Task
Copy out, word for word, the lines from the start of the data below through the line containing "Open the Windows Start menu", and no others.

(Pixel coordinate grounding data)
________________________

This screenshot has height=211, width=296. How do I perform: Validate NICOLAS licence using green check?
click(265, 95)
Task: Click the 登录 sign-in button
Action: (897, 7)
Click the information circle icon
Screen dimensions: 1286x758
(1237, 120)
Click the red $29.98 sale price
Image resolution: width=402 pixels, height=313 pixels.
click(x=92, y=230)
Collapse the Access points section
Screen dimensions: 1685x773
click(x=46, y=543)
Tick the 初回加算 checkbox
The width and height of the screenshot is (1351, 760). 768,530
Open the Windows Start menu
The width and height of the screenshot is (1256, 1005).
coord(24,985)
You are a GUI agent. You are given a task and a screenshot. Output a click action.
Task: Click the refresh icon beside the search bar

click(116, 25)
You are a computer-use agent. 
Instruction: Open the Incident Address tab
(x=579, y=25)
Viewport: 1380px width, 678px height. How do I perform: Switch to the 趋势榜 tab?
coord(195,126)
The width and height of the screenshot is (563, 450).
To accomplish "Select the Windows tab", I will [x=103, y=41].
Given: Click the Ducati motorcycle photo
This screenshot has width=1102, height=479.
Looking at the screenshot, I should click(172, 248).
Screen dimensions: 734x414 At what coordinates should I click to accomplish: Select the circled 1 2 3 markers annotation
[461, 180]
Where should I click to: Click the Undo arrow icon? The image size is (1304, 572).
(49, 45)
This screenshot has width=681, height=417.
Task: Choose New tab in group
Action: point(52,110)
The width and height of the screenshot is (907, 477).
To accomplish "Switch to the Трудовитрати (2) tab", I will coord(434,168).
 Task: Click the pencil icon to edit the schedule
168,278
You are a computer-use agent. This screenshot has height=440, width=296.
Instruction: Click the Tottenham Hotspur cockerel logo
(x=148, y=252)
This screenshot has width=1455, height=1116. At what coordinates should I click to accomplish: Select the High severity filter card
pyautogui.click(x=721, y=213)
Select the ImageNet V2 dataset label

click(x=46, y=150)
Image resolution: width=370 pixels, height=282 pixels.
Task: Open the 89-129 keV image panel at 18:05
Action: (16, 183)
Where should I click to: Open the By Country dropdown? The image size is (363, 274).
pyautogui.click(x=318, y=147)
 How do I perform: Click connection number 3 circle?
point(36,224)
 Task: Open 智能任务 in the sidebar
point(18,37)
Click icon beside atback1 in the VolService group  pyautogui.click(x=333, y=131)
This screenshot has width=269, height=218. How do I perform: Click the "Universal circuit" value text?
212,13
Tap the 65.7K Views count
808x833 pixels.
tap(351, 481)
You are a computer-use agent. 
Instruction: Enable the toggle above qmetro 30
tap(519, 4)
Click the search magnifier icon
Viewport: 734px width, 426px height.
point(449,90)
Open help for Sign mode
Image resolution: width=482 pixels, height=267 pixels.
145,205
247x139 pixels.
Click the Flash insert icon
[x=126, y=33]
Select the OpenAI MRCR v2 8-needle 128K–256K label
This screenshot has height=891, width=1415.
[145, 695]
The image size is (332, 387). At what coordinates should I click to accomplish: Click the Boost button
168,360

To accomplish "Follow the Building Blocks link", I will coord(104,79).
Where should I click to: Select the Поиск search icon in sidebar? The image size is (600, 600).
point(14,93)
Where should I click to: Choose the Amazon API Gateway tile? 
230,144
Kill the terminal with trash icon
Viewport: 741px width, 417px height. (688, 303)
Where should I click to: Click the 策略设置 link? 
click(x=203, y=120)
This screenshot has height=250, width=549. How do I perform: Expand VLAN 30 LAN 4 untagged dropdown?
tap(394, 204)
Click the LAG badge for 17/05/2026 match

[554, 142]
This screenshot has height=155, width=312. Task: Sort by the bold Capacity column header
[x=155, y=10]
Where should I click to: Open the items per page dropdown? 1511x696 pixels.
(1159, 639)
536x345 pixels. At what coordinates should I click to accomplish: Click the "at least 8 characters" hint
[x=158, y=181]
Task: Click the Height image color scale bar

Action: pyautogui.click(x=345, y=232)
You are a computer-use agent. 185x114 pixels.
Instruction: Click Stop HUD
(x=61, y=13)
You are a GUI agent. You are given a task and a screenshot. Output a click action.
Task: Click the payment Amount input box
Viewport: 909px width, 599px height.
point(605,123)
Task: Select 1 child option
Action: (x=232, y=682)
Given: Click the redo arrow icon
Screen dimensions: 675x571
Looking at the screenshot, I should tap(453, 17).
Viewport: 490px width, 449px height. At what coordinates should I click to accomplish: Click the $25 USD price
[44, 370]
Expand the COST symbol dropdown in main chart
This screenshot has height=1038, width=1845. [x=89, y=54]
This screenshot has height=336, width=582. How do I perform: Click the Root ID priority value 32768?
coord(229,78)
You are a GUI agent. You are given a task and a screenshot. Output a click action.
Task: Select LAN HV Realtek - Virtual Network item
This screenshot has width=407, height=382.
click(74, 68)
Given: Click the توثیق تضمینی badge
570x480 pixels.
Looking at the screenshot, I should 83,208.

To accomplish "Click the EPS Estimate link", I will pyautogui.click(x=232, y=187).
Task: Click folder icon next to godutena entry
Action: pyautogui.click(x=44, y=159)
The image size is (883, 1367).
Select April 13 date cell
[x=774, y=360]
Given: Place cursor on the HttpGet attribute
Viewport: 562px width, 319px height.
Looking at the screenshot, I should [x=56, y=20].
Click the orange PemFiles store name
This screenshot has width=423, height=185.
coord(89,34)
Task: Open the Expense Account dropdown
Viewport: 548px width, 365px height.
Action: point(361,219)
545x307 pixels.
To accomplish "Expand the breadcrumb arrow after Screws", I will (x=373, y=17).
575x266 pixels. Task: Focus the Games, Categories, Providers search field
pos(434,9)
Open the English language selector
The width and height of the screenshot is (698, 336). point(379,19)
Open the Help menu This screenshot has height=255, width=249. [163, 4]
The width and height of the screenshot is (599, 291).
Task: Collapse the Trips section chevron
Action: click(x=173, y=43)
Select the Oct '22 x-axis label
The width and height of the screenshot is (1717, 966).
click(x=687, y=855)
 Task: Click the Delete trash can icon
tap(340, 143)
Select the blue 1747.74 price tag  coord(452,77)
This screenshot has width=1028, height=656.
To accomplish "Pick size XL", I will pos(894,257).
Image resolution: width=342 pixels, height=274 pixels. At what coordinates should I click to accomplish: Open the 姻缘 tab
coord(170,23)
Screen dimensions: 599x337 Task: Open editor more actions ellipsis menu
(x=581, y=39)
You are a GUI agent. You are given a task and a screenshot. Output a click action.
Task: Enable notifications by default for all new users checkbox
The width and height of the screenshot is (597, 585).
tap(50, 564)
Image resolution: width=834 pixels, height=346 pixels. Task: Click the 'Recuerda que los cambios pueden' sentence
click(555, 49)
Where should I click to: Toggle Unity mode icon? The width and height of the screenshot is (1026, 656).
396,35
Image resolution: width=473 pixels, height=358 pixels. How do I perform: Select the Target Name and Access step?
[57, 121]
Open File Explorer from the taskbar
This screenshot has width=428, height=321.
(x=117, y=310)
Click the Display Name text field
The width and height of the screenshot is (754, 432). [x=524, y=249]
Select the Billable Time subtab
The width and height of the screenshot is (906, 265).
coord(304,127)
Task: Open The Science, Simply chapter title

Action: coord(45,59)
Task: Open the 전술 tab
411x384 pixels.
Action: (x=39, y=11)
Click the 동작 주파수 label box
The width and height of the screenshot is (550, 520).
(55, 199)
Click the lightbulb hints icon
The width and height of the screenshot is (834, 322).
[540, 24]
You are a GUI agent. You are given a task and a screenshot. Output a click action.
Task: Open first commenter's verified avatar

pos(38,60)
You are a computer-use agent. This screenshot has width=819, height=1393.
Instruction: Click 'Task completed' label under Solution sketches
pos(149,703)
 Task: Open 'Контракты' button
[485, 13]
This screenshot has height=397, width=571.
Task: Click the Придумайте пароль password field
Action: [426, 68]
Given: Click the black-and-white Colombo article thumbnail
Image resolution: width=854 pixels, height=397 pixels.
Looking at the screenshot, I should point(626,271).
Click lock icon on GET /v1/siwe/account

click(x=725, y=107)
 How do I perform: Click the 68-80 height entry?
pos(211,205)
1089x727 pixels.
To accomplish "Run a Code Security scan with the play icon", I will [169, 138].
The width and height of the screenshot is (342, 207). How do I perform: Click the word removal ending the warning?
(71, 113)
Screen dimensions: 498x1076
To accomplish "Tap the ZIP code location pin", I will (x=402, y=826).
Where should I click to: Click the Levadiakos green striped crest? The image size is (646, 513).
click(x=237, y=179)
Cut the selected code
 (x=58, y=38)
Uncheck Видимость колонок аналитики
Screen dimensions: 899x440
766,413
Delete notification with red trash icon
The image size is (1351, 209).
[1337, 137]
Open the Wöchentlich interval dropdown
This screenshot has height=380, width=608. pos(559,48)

________________________

Solution
This screenshot has height=211, width=296. How do I perform: Validate NICOLAS licence using green check?
click(265, 95)
Task: Click the 登录 sign-in button
Action: (897, 7)
Click the information circle icon
Screen dimensions: 1286x758
(1237, 120)
Click the red $29.98 sale price
Image resolution: width=402 pixels, height=313 pixels.
click(x=92, y=230)
Collapse the Access points section
Screen dimensions: 1685x773
click(x=46, y=543)
Tick the 初回加算 checkbox
The width and height of the screenshot is (1351, 760). 768,530
Open the Windows Start menu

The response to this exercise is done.